We use two player projection systems here at FanGraphs, and I ran both of them through the option pricing tool, as well as a hybrid. First, let’s take a look at the most optimistic: Steamer projects Cole for 6.3 WAR this year. From there, I applied a standard 0.5 WAR/year aging penalty and ran the numbers. You can read the methodology here, but as a quick refresher, I take an aging-inclusive projection, then bump each year by a random, normally distributed number to account for fluctuations in talent level.

The bumps persist year-to-year; if Cole improves to a 7 WAR projection for 2021, his mean projection for 2022 would be 6.5 WAR after the aging penalty, and I then apply another random talent bump to that projection. I do the same thing with the cost of a win in free agency; it generally trends upward, but jumps around, and the jumps persist year-to-year.

Cole opts out a surprising amount of the time under these projections:

Cole Opt Out Outcomes (Steamer)
Condition Odds WAR Salary ($m) $/WAR
Opts Out 0.374 31.9 180 5.6
Stays 0.626 29.1 324 11.1
Total 1 30.1 270.1 9.0

But perhaps more surprising is how much better he is in the scenarios when he opts out than he is when he stays. It might sound counterintuitive, but Cole projects for more WAR over five years when opting out than he does over nine years when staying. Why? In many of the scenarios where he declines, the last four years of the deal dip towards replacement level. For him to leave, on the other hand, he has to outperform expectations significantly (or the cost of a win has to spike higher).

How significantly are we talking? Take a look at Cole’s performance and pay in the two scenarios:

Cole Performance Outcomes (Steamer)
Condition Odds WAR (Year 6) Cost of 1 WAR New Contract
Opts Out 0.374 6.5 9.4 214
Stays 0.626 2.2 9.2

On average in the worlds where Cole opts out, he defies aging, looking as good in six years as he does now. In some, he’s a 10 WAR player; in some, a mere 5 WAR, 36-year-old player. You could quibble with the caps teams would be willing to pay for four years of a 10 WAR pitcher, which would tinker with his expected windfall upon opting out, but using a linear cost of a win and the odds of Cole opting out, the option to become a free agent again in five years is worth $26 million to Cole.

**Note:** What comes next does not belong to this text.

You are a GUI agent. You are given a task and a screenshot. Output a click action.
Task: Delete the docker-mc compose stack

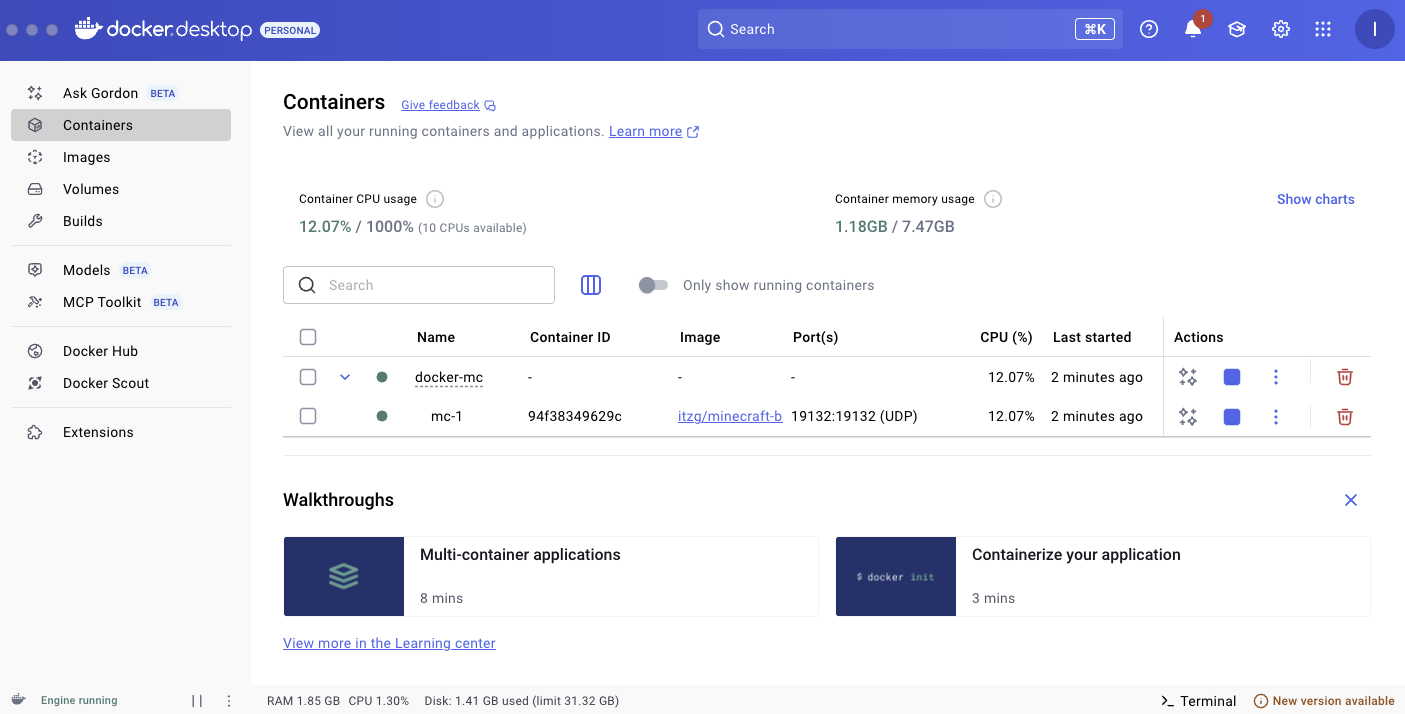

Steamer’s projections are the rosiest. If we instead use ZiPS, which starts with a 5 WAR projection but declines more slowly, an early departure becomes less likely:

Cole Opt Out Outcomes (ZiPS)
Condition Odds WAR Salary ($m) $/WAR
Opts Out 0.268 27.5 180 6.5
Stays 0.732 22.9 324 14.2
Total 1 24.1 285.4 11.8

Even in this scenario, however, Cole leaving involves him significantly beating his projections, and the opt out is worth $16 million:

Cole Performance Outcomes (ZiPS)
Condition Odds WAR (Year 6) Cost of 1 WAR New Contract
Opts Out 0.268 6.2 9.4 205
Stays 0.732 1.8 9.2

Finally, I ran a blend of the two projections. The results, as expected, were somewhere in between:

Cole Opt Out Outcomes (Blend)
Condition Odds WAR Salary ($m) $/WAR
Opts Out 0.318 29.7 180 6.1
Stays 0.682 26.0 324 12.5
Total 1 27.2 278.2 10.2

And this time, Cole’s opt out is worth $21 million:

Cole Performance Outcomes (Blend)
Condition Odds WAR (Year 6) Cost of 1 WAR New Contract
Opts Out 0.318 6.4 9.4 210
Stays 0.682 2 9.2

So there you have it. I believe the player option part of Cole’s contract is worth around $20 million. You can disagree with pieces of it; maybe my particular style of random variation doesn’t handle pitchers as well as it does for position players, or maybe the assumption of a linear $/WAR doesn’t work for some extreme outcomes. The overall conclusion, however, seems straightforward: Cole’s player option isn’t a mere trinket, but it also doesn’t significantly change the terms of the deal. Gerrit Cole got paid; and he got paid slightly more due to the exact design of his contract.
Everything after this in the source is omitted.